• [EXERCISE AIM]:
Every line below from the one containing "The image size is (1568, 772)." through the one containing "Collapse the sidebar with chevron handle" must be transcribed exactly. Omit all lines outside that stretch.

• [TASK DATA]:
══════
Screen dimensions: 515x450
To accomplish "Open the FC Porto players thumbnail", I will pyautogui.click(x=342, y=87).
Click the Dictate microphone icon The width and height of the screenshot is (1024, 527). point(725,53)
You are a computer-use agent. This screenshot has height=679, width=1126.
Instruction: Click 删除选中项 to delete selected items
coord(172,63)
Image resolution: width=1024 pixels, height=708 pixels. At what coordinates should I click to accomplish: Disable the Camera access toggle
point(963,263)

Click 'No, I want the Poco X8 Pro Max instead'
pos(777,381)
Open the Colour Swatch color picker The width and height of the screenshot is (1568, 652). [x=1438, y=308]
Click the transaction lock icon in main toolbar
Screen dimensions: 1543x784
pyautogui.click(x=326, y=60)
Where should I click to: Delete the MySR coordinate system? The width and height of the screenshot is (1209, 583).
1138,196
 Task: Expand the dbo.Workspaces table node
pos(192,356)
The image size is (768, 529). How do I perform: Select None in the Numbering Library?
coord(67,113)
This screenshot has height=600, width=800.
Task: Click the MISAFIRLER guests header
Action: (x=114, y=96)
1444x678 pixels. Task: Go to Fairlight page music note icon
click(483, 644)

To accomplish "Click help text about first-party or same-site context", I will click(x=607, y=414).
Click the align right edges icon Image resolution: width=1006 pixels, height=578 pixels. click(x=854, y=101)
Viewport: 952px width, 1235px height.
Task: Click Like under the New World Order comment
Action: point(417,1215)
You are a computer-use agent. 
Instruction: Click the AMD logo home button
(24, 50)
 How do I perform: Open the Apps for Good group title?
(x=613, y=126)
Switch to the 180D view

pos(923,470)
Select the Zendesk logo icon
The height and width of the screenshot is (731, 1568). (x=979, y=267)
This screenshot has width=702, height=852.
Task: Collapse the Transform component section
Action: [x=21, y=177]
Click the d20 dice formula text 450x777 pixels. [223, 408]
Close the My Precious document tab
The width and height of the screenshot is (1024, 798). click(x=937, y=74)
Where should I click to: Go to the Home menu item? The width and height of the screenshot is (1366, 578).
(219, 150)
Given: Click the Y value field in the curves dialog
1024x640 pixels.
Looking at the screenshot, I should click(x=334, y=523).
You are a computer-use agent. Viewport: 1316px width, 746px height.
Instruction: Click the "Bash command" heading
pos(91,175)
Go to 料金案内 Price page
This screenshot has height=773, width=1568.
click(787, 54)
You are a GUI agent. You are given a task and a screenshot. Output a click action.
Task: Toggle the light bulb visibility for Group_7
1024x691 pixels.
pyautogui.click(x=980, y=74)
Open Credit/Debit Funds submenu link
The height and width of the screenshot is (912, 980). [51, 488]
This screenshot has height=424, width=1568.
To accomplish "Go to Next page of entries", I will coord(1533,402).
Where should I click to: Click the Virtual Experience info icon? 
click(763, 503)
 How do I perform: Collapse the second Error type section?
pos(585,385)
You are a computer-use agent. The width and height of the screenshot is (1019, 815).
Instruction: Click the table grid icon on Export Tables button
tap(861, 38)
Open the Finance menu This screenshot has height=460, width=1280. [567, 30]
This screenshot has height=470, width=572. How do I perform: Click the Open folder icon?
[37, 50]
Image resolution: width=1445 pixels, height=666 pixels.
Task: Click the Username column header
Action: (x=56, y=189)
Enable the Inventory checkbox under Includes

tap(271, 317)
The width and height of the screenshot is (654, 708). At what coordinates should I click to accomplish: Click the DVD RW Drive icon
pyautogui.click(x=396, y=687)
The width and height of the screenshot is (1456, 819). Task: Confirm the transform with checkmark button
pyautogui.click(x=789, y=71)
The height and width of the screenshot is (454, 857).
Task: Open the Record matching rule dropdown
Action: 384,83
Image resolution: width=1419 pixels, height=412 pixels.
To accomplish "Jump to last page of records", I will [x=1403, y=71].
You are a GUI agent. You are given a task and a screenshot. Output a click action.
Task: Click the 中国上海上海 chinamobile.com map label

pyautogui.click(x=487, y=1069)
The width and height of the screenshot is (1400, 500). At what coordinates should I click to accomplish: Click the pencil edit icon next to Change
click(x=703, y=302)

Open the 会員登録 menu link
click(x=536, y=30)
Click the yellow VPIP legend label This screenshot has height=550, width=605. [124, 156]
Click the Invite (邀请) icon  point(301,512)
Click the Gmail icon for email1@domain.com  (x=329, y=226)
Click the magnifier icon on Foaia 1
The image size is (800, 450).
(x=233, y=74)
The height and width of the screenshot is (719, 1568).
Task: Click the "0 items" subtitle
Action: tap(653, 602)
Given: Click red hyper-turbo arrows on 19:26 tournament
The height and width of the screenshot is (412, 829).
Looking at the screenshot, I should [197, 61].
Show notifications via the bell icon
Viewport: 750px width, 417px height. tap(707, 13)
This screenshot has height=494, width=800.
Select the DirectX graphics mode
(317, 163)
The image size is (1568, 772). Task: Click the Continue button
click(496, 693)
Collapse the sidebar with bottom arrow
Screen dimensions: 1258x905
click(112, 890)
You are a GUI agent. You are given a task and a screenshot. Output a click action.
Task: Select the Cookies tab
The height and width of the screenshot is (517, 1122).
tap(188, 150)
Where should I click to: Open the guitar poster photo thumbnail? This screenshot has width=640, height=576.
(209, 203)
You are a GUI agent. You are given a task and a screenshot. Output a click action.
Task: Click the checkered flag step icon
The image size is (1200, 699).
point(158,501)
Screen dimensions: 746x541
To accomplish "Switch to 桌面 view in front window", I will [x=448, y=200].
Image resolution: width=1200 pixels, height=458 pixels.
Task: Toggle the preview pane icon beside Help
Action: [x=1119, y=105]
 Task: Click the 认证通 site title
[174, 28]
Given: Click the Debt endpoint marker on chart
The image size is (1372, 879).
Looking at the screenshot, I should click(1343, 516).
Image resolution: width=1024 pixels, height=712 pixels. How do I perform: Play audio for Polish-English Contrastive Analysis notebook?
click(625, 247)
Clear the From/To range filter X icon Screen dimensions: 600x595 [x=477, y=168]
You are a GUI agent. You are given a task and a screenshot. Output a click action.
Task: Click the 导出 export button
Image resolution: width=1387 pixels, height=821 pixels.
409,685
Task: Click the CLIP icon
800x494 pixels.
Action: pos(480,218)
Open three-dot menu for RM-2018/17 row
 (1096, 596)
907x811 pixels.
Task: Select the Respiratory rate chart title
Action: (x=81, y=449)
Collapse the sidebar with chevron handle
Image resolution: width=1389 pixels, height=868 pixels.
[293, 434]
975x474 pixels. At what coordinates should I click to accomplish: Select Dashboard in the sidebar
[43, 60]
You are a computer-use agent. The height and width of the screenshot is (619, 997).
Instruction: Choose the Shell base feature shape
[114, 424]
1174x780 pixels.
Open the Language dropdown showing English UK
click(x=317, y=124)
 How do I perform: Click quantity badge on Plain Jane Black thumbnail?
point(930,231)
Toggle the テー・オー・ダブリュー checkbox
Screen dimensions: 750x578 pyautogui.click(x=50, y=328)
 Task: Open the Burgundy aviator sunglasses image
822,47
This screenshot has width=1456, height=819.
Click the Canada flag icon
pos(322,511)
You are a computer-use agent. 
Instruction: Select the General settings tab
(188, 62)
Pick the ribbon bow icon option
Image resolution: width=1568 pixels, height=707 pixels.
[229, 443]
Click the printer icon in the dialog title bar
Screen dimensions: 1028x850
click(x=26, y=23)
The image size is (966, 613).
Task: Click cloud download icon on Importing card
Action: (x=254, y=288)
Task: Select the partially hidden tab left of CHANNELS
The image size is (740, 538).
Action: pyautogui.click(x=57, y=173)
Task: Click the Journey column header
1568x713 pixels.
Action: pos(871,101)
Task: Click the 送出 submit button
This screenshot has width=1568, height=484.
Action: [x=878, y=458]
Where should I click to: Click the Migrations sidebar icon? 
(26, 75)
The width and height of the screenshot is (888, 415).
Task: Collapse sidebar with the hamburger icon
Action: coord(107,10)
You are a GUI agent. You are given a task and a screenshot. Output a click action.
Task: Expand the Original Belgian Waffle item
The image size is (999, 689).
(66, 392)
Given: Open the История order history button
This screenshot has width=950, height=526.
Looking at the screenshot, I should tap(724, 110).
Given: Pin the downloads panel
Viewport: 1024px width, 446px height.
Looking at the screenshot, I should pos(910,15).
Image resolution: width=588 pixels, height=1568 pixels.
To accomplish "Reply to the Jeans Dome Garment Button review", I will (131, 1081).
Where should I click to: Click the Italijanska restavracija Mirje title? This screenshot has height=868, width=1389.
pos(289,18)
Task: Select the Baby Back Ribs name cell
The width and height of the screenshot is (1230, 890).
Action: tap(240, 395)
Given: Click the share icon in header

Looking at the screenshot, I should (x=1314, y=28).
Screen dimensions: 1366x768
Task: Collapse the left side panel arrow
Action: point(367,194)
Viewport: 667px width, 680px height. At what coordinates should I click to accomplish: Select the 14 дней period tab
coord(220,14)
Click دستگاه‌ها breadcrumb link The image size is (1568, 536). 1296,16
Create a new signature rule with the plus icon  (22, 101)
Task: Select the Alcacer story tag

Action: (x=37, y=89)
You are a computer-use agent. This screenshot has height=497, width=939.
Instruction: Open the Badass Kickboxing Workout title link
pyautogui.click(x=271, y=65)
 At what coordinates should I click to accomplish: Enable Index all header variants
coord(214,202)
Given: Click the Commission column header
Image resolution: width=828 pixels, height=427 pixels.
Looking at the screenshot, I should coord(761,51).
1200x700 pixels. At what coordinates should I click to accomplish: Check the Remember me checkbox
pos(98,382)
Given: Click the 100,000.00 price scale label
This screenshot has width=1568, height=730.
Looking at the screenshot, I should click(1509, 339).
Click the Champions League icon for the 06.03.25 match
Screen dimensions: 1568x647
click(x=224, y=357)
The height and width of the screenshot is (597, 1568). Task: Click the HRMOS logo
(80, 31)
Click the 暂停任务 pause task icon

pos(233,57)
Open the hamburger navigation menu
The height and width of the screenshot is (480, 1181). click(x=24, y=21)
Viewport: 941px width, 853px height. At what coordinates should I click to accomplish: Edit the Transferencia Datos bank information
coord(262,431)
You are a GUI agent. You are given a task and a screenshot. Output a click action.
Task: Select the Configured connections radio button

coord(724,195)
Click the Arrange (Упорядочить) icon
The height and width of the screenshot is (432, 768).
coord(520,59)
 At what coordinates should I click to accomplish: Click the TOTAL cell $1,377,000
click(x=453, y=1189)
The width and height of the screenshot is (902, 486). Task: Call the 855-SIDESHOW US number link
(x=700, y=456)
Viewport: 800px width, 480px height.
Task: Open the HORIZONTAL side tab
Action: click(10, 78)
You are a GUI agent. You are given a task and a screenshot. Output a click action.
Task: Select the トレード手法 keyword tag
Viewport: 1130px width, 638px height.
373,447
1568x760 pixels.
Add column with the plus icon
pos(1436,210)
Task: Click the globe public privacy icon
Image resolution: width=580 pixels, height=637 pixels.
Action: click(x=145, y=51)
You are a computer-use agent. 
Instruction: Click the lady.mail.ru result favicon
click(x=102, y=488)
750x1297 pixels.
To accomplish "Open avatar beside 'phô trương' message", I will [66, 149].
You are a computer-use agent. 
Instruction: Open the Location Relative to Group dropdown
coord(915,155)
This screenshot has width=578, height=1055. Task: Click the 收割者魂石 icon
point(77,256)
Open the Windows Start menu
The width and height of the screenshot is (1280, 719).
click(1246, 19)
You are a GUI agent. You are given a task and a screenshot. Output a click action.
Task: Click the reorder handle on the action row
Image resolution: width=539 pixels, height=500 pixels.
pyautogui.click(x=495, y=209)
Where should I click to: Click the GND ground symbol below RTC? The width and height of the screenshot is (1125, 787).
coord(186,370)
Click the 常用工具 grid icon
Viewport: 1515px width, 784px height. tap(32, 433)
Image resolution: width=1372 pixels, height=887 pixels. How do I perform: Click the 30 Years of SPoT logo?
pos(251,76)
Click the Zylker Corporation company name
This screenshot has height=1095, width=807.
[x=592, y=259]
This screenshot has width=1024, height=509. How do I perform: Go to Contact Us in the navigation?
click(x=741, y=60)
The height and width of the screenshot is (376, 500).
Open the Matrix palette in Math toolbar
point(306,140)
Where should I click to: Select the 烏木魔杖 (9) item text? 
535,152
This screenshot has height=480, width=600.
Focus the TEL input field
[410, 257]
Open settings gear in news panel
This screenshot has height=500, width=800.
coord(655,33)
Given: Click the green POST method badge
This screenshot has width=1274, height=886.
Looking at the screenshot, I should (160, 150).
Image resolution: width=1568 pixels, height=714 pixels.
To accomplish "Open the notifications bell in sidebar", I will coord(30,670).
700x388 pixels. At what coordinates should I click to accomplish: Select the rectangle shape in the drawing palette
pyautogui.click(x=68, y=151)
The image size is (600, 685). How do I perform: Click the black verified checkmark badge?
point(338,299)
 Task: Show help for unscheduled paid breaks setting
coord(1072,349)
══════
• [SOLUTION TO THIS EXERCISE]:
The image size is (1568, 772). Task: Click the Continue button
click(496, 693)
Collapse the sidebar with bottom arrow
Screen dimensions: 1258x905
click(112, 890)
You are a GUI agent. You are given a task and a screenshot. Output a click action.
Task: Select the Cookies tab
The height and width of the screenshot is (517, 1122).
tap(188, 150)
Where should I click to: Open the guitar poster photo thumbnail? This screenshot has width=640, height=576.
(209, 203)
You are a GUI agent. You are given a task and a screenshot. Output a click action.
Task: Click the checkered flag step icon
The image size is (1200, 699).
point(158,501)
Screen dimensions: 746x541
To accomplish "Switch to 桌面 view in front window", I will [x=448, y=200].
Image resolution: width=1200 pixels, height=458 pixels.
Task: Toggle the preview pane icon beside Help
Action: [x=1119, y=105]
 Task: Click the 认证通 site title
[174, 28]
Given: Click the Debt endpoint marker on chart
The image size is (1372, 879).
Looking at the screenshot, I should click(1343, 516).
Image resolution: width=1024 pixels, height=712 pixels. How do I perform: Play audio for Polish-English Contrastive Analysis notebook?
click(625, 247)
Clear the From/To range filter X icon Screen dimensions: 600x595 [x=477, y=168]
You are a GUI agent. You are given a task and a screenshot. Output a click action.
Task: Click the 导出 export button
Image resolution: width=1387 pixels, height=821 pixels.
409,685
Task: Click the CLIP icon
800x494 pixels.
Action: pos(480,218)
Open three-dot menu for RM-2018/17 row
 (1096, 596)
907x811 pixels.
Task: Select the Respiratory rate chart title
Action: (x=81, y=449)
Collapse the sidebar with chevron handle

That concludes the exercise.